Diagnosis and confirmation of B. anthracis infections from clinical specimens are easily achieved by conventional microbiological techniques[4]. In contrast, anthrax diagnosis from environmental samples is difficult and time consuming since B. anthracis needs to be distinguished from other, closely related non-pathogenic Bacillus species[5]. The need for additional enrichment steps may further slow down the diagnostic procedure. This is particularly true in the case of a potential bioterrorist attack, when various kinds of suspicious substances may have to be analyzed. A suspected bioterrorist anthrax attack could mean prophylactic post-exposition treatment with antibiotics for a large number of people, a strategy bearing its own risks[6]. In addition, expenses for decontamination of affected areas and buildings have to be taken into account. Therefore a rapid and reliable diagnostics is needed to introduce or continue counter-measures or, in the case of a confirmed negative result, to lift preventive counter-measures or to completely avoid unnecessary decontamination or medication.
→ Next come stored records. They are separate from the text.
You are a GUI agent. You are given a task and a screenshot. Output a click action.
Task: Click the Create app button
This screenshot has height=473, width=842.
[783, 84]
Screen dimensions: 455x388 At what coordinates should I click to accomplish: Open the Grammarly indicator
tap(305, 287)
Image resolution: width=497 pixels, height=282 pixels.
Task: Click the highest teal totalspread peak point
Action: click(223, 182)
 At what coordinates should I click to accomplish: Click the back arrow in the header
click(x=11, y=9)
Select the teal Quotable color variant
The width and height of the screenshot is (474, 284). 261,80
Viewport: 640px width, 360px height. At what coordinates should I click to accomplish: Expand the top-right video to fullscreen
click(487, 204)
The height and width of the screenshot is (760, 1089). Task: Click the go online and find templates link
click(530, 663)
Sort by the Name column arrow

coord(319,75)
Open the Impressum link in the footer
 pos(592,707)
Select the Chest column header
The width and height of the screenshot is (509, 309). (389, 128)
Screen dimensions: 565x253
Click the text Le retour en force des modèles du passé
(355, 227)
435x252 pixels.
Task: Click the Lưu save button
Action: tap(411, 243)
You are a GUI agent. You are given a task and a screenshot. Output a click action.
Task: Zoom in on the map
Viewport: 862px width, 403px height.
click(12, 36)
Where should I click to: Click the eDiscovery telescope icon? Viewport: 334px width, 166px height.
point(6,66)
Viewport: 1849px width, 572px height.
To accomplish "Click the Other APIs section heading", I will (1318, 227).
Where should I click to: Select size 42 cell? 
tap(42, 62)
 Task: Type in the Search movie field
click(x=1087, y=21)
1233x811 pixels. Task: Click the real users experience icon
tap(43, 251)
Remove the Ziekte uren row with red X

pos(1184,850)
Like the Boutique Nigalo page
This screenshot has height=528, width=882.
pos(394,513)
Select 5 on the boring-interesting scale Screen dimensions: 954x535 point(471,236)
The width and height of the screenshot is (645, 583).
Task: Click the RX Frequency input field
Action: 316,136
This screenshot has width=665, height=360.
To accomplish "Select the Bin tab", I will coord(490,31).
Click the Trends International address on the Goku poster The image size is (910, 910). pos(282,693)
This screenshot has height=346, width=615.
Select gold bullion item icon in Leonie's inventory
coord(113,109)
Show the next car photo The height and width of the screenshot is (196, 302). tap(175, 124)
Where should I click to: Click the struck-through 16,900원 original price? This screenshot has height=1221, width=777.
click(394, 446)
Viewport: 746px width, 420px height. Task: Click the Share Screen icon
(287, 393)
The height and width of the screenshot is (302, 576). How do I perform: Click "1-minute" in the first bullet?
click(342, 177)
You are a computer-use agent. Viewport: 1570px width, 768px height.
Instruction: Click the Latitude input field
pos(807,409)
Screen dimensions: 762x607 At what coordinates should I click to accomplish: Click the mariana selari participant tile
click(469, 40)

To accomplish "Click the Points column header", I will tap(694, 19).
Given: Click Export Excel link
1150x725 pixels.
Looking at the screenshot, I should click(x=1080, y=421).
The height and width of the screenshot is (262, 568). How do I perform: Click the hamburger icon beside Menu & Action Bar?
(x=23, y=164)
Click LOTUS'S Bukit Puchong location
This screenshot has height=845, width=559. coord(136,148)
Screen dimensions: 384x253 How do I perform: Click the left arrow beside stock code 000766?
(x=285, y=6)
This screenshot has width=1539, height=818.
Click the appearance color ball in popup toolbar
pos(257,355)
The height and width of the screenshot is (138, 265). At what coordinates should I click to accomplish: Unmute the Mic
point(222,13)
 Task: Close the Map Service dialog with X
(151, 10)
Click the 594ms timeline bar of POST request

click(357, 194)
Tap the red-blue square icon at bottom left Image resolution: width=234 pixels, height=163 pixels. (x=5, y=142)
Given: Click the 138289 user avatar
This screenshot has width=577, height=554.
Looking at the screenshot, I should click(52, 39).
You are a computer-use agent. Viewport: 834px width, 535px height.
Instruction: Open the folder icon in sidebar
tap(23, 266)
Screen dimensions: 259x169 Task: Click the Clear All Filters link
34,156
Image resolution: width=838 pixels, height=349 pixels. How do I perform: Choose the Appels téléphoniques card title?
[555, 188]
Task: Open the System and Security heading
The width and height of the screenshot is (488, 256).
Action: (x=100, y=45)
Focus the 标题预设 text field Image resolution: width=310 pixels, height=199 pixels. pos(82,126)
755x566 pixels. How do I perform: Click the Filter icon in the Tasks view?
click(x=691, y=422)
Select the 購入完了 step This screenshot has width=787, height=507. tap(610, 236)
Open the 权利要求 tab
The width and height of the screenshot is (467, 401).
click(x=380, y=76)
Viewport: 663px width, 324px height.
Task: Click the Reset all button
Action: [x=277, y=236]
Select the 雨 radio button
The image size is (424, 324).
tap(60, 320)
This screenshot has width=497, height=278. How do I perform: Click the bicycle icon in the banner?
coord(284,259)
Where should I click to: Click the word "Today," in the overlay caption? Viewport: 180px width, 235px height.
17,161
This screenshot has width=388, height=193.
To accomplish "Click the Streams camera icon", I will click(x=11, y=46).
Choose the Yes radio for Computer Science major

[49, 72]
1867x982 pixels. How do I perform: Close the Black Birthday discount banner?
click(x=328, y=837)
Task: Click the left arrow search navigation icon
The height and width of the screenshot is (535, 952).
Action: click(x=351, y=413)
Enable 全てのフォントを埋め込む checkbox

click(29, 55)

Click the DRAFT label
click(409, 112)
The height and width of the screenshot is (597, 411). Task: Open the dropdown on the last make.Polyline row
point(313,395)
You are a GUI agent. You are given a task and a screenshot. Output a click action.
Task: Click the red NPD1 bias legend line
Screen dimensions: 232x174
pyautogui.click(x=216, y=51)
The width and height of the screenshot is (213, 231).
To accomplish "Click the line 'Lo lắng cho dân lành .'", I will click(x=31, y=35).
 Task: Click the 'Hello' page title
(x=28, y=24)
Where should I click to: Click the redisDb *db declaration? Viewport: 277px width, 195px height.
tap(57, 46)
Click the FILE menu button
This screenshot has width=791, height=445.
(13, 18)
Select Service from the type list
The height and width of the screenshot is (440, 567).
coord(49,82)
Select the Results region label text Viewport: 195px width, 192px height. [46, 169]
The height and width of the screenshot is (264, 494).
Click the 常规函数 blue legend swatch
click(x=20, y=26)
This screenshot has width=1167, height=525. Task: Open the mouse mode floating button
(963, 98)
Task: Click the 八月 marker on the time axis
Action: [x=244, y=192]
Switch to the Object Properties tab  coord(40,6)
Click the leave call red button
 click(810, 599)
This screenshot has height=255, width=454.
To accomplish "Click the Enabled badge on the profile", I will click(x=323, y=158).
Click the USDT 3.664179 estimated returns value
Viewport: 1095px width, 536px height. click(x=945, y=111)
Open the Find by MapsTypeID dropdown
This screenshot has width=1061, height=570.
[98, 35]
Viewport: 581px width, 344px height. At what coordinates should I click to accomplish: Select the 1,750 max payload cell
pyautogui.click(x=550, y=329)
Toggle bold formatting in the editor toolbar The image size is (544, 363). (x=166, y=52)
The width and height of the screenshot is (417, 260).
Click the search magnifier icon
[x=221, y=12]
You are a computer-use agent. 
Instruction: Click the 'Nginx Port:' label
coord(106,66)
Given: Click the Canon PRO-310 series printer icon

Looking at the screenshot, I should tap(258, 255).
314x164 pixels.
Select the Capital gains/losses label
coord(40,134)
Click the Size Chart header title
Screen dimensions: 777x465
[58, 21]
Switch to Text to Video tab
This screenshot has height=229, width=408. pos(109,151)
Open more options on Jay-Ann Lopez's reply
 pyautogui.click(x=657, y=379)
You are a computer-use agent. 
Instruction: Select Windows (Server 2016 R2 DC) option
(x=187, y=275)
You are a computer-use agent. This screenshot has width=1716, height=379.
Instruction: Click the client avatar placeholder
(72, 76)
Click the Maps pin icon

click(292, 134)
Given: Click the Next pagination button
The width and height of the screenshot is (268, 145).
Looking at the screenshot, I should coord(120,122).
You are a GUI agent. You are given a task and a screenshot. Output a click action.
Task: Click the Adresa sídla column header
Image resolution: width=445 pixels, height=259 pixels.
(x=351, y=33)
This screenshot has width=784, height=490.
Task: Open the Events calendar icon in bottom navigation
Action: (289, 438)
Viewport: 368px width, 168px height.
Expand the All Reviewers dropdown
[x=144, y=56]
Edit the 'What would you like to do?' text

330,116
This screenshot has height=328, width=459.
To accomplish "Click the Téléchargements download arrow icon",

Specific detection of B. anthracis by PCR is complicated by the close homology between B. anthracis, B. cereus and B. thuringiensis, which some authors consider as genetically just one species [79]. Recently, the rpoB gene has been used for the discrimination of bacterial species [10,11], and a lightcycler-based rpoB-specific PCR for the identification of B. anthracis was described[12]. However, this approach does not distinguish between pathogenic and apathogenic B. anthracis strains. Pathogenic B. anthracis carries two plasmids, the 174-kb plasmid pX01 with the toxin genes pag, lef and cya and the 95-kb plasmid pX02 with the genes capA, capB and capC involved in capsule formation [1315]. The capsule confers resistance to phagocytosis[16]. The anthrax toxin is composed of three proteins, lethal factor, edema factor and protective antigen (PA), and the molecular mechanisms resulting in the destruction of target cells are understood in some detail [1720]. For a fully pathogenic strain both plasmids have to be present [21,22]. As a consequence, a PCR-based B. anthracis diagnostics for the evaluation of a bioterrorist threat should not only be based on the detection of a specific chromosomal marker but has also to prove the presence or absence of the two plasmids in order to distinguish between pathogenic and apathogenic anthrax strains.

Here we describe a quantitative real-time PCR (TaqMan) assay specific for pag from pX01, capC from pX02 and the chromosomal rpoB. In addition to a sequence-specific primer pair, this recently introduced method uses a probe labeled with fluorescent reporter and quencher dyes. The probe, designed to hybridize internally to the flanking primers, is fragmented during cycling due to a 5′–3′ endonuclease activity of the Taq DNA polymerase as it extends the PCR primers, leading to increased fluorescence of the reporter that can be detected online[23]. This method is highly sensitive and can detect even a few or single cells in a background of other cells [24,25].

2 Materials and methods

2.1 Bacterial strains

B. anthracis strains were either from a panel of B. anthracis field isolates from the ‘Bundesamt für Gesundheitlichen Verbraucherschutz und Veterinärmedizin’ (BgVV) collected before 1962 or a gift from W. Beyer (University of Hohenheim, Germany). Other bacilli strains were either from the ‘German Collection of Microorganisms and Cell Cultures’ (Braunschweig, Germany) or from the ‘American Type Culture Collection’. B. anthracis and all other Bacillus species were grown on sheep blood agar Petri dishes at 37°C. Centrifugation of bacteria and spore suspensions was performed in an aerosol-tight centrifuge (Kendro minifuge, Kendro, Hanau, Germany).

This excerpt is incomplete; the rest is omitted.